-- START MATERIAL FOR THE TASK --
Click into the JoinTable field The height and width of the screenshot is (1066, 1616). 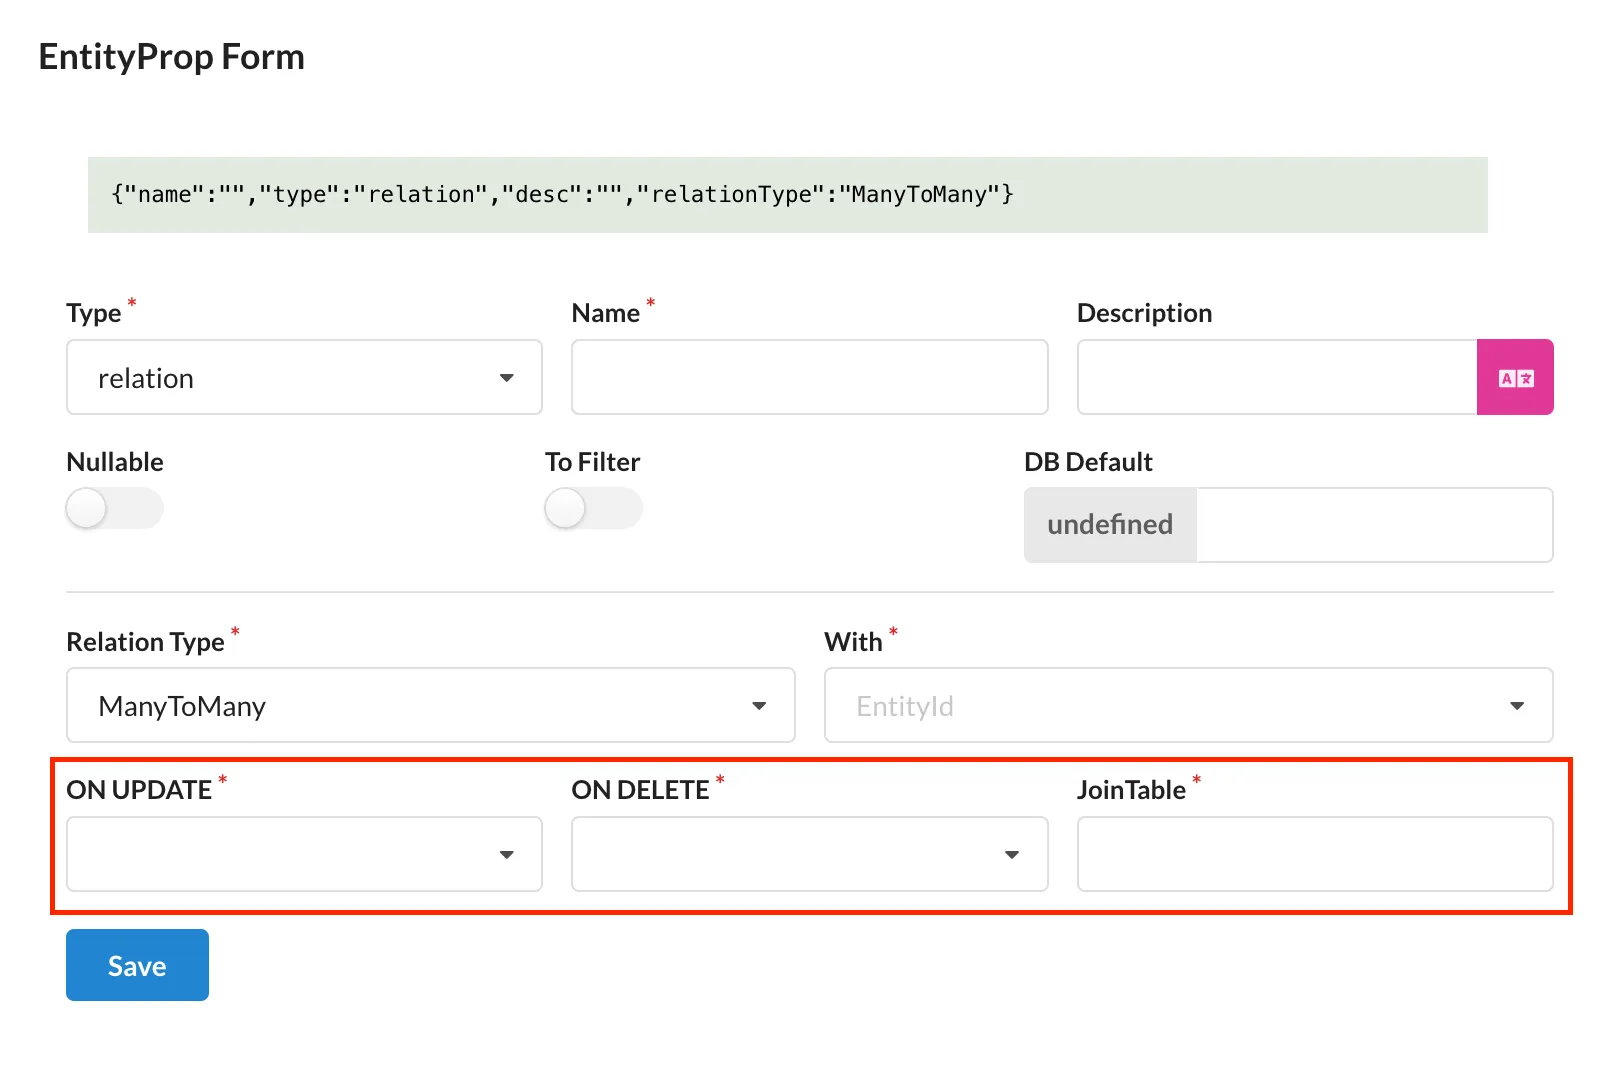(1314, 854)
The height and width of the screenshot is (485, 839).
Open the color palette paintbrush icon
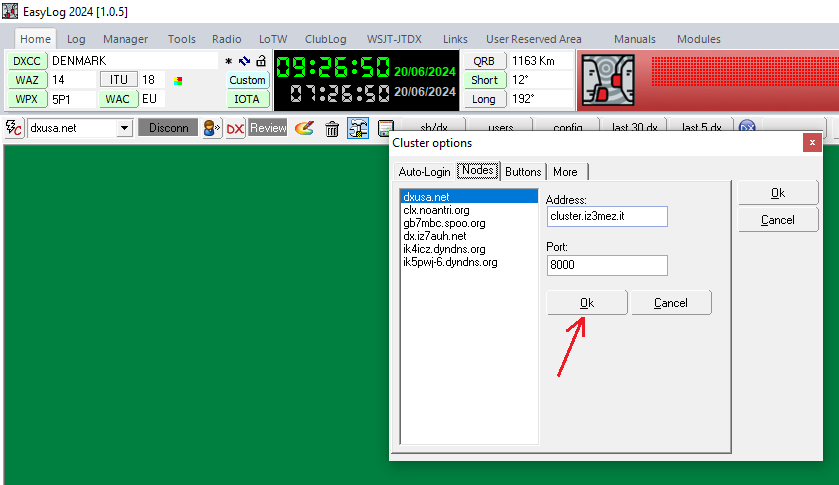[305, 128]
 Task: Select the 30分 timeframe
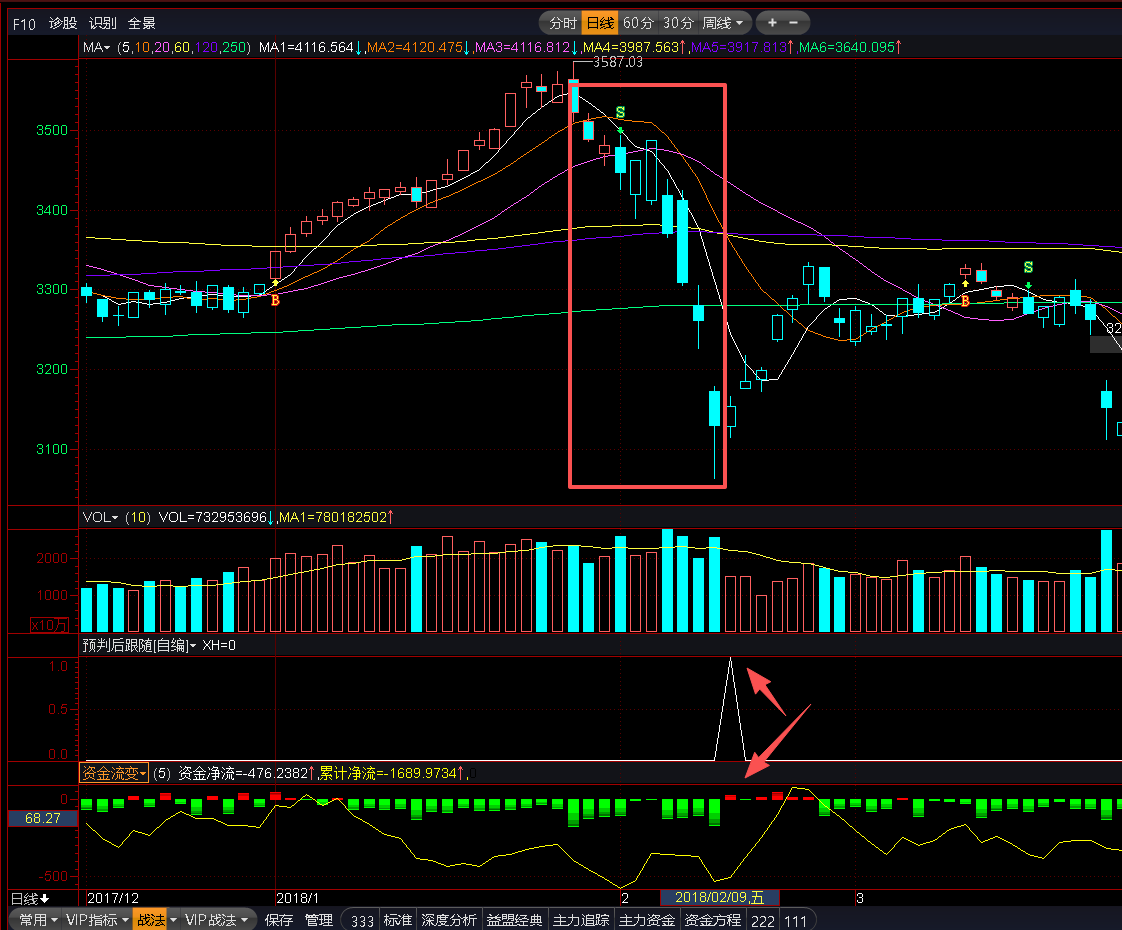(677, 23)
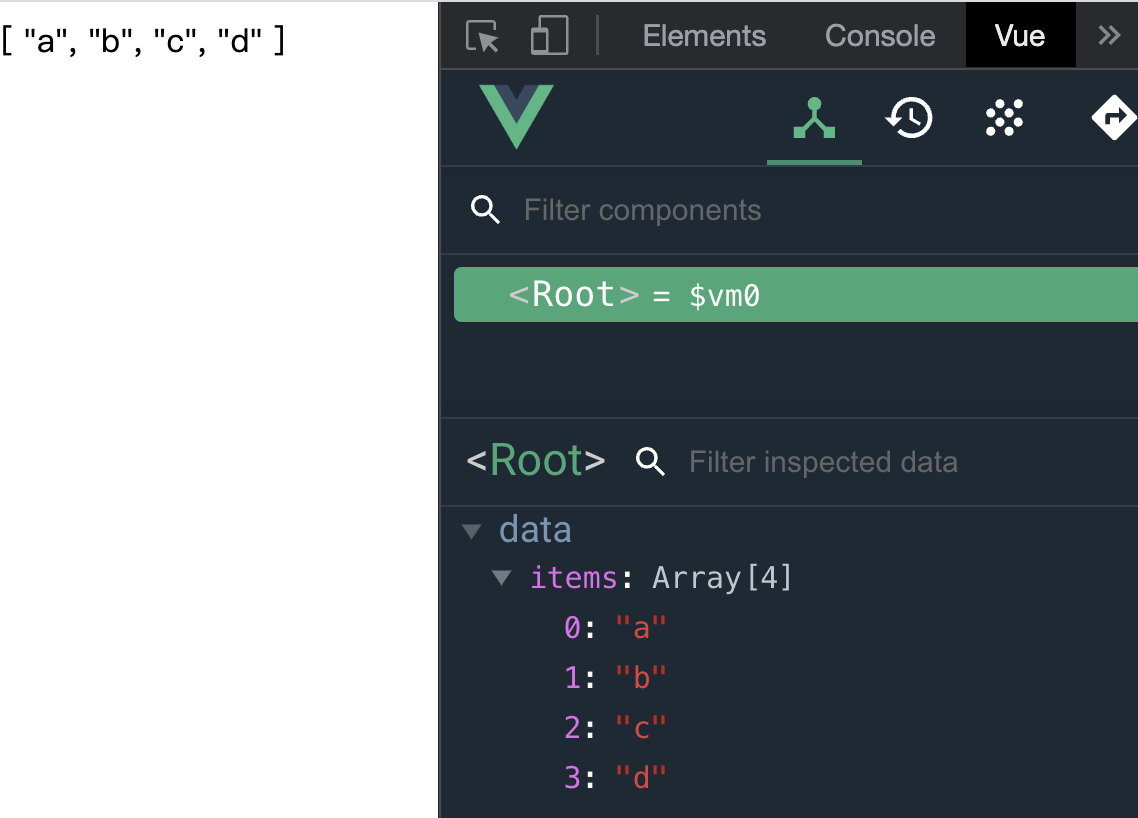This screenshot has width=1138, height=818.
Task: Click the items: Array[4] entry
Action: click(x=660, y=578)
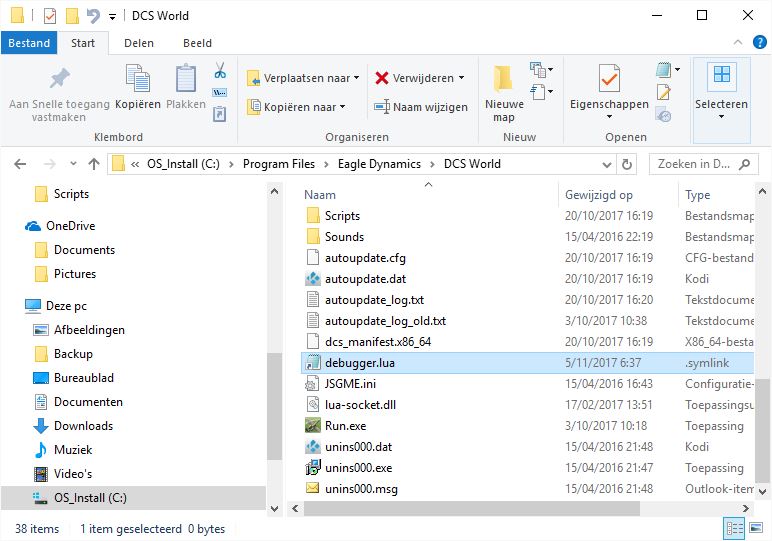Select the Run.exe file

pyautogui.click(x=345, y=425)
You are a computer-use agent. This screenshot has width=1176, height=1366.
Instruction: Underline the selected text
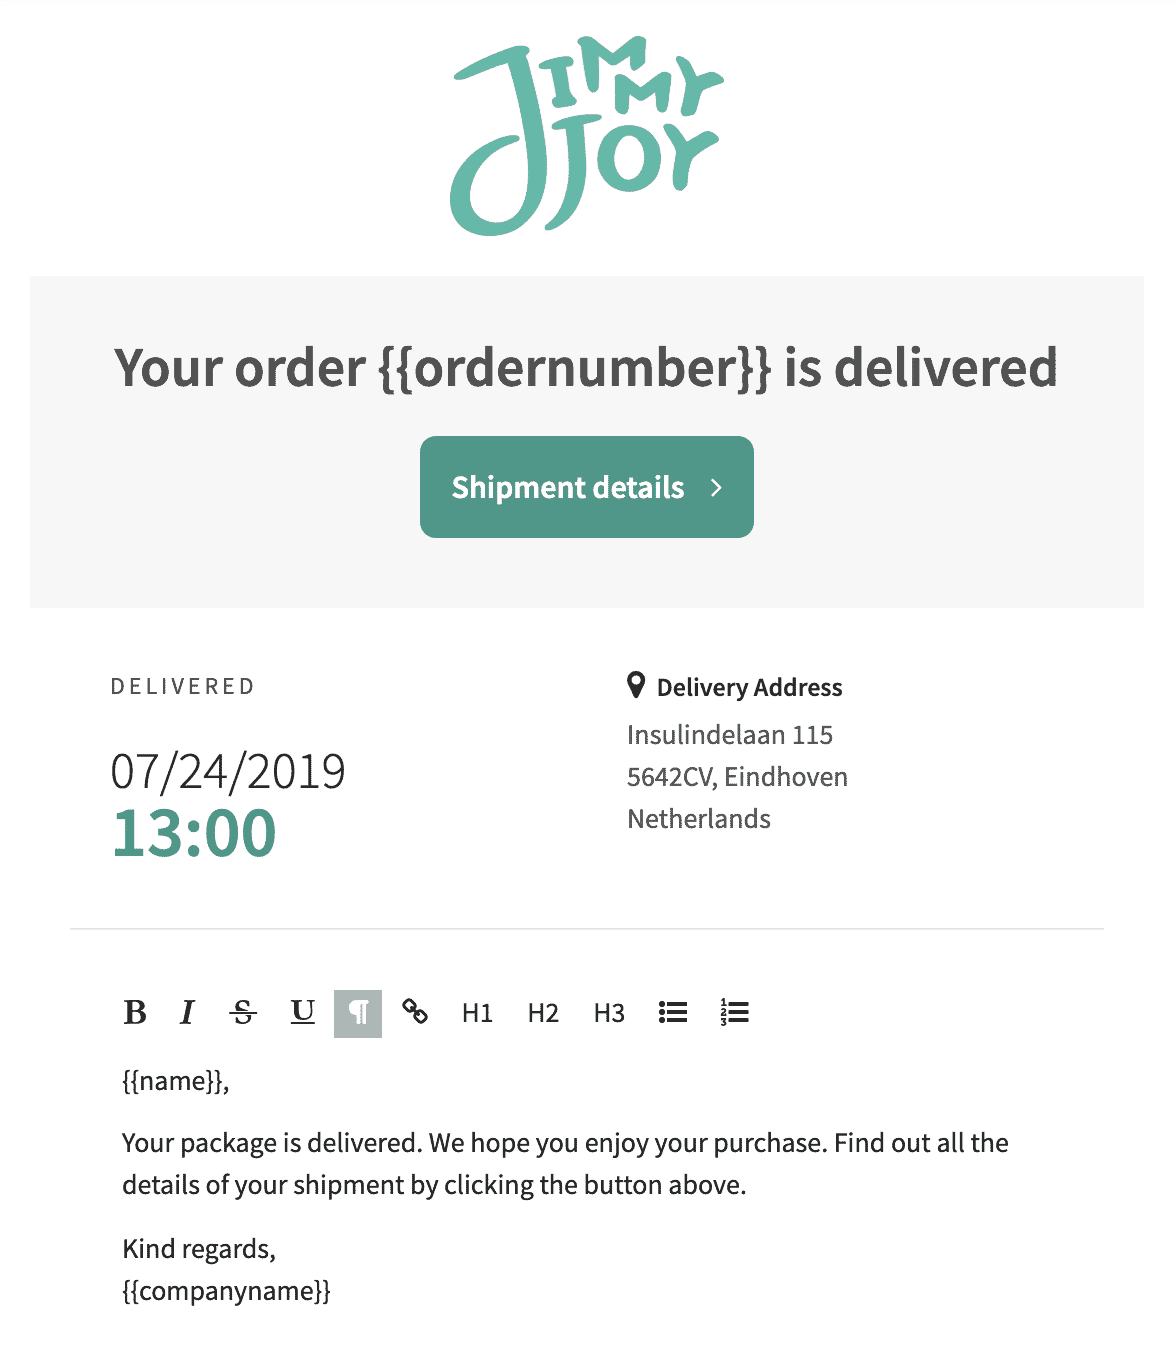click(x=302, y=1013)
-- END MATERIAL FOR THE TASK --
▶ **WORK TO DO**
Copy the material above exactly, starting at the line containing "The height and width of the screenshot is (485, 839)." and continuing through the last line of the material, both ends included. Leave the pictures out.

▶ **EXERCISE OUTPUT**
The height and width of the screenshot is (485, 839).
Open the color palette paintbrush icon
[305, 128]
 Task: Select the 30分 timeframe
(677, 23)
This screenshot has width=1138, height=818.
Task: Click the items: Array[4] entry
Action: click(x=660, y=578)
Select the Run.exe file

pyautogui.click(x=345, y=425)
You are a computer-use agent. This screenshot has width=1176, height=1366.
Instruction: Underline the selected text
click(x=302, y=1013)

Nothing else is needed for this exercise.